Social acceptability is variable. What's socially acceptable to you may not be socially acceptable to another. Do you want someone overruling what you deem as socially acceptable for you or your children? Some nosey old uncle? How about you have a sibling who decides there will be no alcohol served at a home that isn't her own because in her circles drinking is unacceptable?
 
I'm hearing a lot of replies that the initial pants comment should have been addressed to the parents rather than the kid, but I think that would have created more of a scene, not less.

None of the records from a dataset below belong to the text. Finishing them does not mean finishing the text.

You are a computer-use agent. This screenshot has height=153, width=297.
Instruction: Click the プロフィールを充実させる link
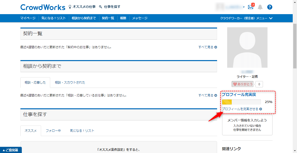click(242, 109)
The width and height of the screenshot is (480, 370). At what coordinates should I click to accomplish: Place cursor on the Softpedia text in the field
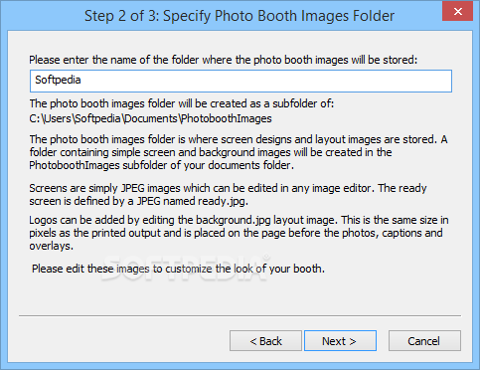(58, 80)
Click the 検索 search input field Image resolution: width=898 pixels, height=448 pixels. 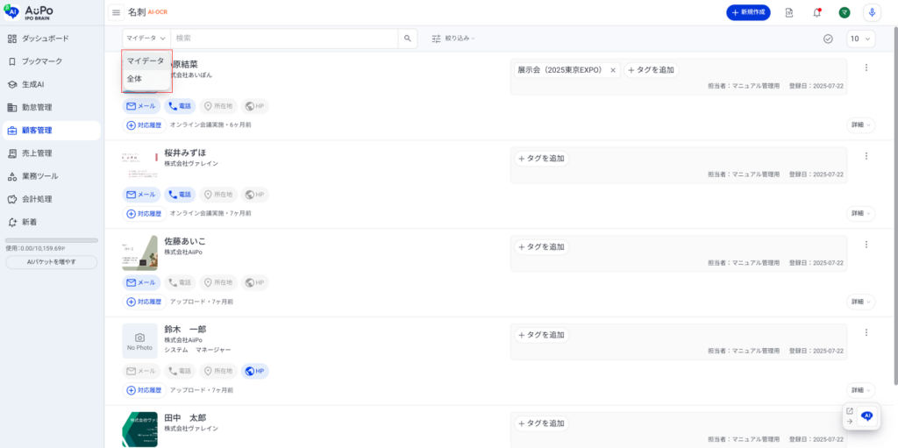[x=284, y=39]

If my BIL had had said to my DS "Hey, buddy, where are your pants? It's dinnertime," I would have felt like he saw I was busy helping with dinner, and was willing to prod DS along for me. If he had instead approached me and said "You really should get that kid to put on some pants," I think I might have felt a little taken aback.
 
Just because there is a saying doesn't mean that everyone lives their lives by it. The dynamics vary greatly between families on things like this.

Not everyone has to live their lives by it, but a good faith act that goes by an axiom like that shouldn't be any kind of big deal. The parents are free to intervene and make their own judgement, though they apparently disagree about it as well.

Many adults other than my parents would correct my behavior (well, almost never mine because I wan an angel :)), and it was generally accepted as no big deal.
 
I'm hearing a lot of replies that the initial pants comment should have been addressed to the parents rather than the kid, but I think that would have created more of a scene, not less.

If my BIL had had said to my DS "Hey, buddy, where are your pants? It's dinnertime," I would have felt like he saw I was busy helping with dinner, and was willing to prod DS along for me. If he had instead approached me and said "You really should get that kid to put on some pants," I think I might have felt a little taken aback.

But that is your own acceptability. You can't force your ways on other people. It's not ok or not just because you deem it that way for other people. Live and let live goes a long way in getting along with others.
 
Not everyone has to live their lives by it, but a good faith act that goes by an axiom like that shouldn't be any kind of big deal. The parents are free to intervene and make their own judgement, though they apparently disagree about it as well.

Many adults other than my parents would correct my behavior (well, almost never mine because I wan an angel :)), and it was generally accepted as no big deal.

I can assure you that there are villages in the world that wouldn't get to decide how I raise my own spawn let alone my siblings. You don't have kids do you? Anyway, this wasn't a behavioural issue it was an issue of the OP deciding that this backyard gig was a formal occasion at a home that wasn't hers and shorts are unoffensive but underwear are the hill to die on.
 
Social acceptability is variable. What's socially acceptable to you may not be socially acceptable to another. Do you want someone overruling what you deem as socially acceptable for you or your children? Some nosey old uncle? How about you have a sibling who decides there will be no alcohol served at a home that isn't her own because in her circles drinking is unacceptable?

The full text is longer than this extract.